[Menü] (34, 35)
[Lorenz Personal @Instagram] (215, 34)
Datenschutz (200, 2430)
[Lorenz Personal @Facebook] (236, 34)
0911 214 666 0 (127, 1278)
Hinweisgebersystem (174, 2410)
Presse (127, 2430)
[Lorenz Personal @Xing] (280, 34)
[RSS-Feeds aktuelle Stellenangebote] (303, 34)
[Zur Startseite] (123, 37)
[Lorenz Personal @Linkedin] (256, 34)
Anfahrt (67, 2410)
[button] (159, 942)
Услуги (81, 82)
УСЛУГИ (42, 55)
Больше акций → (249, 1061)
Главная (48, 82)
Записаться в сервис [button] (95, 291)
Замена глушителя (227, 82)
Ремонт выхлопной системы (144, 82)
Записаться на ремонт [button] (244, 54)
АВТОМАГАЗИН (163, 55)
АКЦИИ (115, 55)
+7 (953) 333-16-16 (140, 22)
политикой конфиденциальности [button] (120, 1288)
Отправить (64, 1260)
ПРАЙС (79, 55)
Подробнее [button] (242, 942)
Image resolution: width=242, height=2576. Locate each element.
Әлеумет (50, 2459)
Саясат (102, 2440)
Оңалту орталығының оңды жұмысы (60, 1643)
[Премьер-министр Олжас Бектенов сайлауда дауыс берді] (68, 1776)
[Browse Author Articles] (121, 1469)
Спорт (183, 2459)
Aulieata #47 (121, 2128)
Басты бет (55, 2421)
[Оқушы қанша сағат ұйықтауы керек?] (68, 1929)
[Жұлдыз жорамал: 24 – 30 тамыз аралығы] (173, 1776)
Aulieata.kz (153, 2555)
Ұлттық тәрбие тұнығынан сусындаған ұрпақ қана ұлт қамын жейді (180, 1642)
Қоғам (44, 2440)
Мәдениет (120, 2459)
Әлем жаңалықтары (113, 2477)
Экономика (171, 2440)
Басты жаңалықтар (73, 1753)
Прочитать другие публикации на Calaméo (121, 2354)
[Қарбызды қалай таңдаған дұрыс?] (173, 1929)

──────

* **To do**:
The material is to be written out once more, exactly and in full.

* **Answer**:
[Menü] (34, 35)
[Lorenz Personal @Instagram] (215, 34)
Datenschutz (200, 2430)
[Lorenz Personal @Facebook] (236, 34)
0911 214 666 0 (127, 1278)
Hinweisgebersystem (174, 2410)
Presse (127, 2430)
[Lorenz Personal @Xing] (280, 34)
[RSS-Feeds aktuelle Stellenangebote] (303, 34)
[Zur Startseite] (123, 37)
[Lorenz Personal @Linkedin] (256, 34)
Anfahrt (67, 2410)
[button] (159, 942)
Услуги (81, 82)
УСЛУГИ (42, 55)
Больше акций → (249, 1061)
Главная (48, 82)
Записаться в сервис [button] (95, 291)
Замена глушителя (227, 82)
Ремонт выхлопной системы (144, 82)
Записаться на ремонт [button] (244, 54)
АВТОМАГАЗИН (163, 55)
АКЦИИ (115, 55)
+7 (953) 333-16-16 (140, 22)
политикой конфиденциальности [button] (120, 1288)
Отправить (64, 1260)
ПРАЙС (79, 55)
Подробнее [button] (242, 942)
Image resolution: width=242, height=2576. Locate each element.
Әлеумет (50, 2459)
Саясат (102, 2440)
Оңалту орталығының оңды жұмысы (60, 1643)
[Премьер-министр Олжас Бектенов сайлауда дауыс берді] (68, 1776)
[Browse Author Articles] (121, 1469)
Спорт (183, 2459)
Aulieata #47 (121, 2128)
Басты бет (55, 2421)
[Оқушы қанша сағат ұйықтауы керек?] (68, 1929)
[Жұлдыз жорамал: 24 – 30 тамыз аралығы] (173, 1776)
Aulieata.kz (153, 2555)
Ұлттық тәрбие тұнығынан сусындаған ұрпақ қана ұлт қамын жейді (180, 1642)
Қоғам (44, 2440)
Мәдениет (120, 2459)
Әлем жаңалықтары (113, 2477)
Экономика (171, 2440)
Басты жаңалықтар (73, 1753)
Прочитать другие публикации на Calaméo (121, 2354)
[Қарбызды қалай таңдаған дұрыс?] (173, 1929)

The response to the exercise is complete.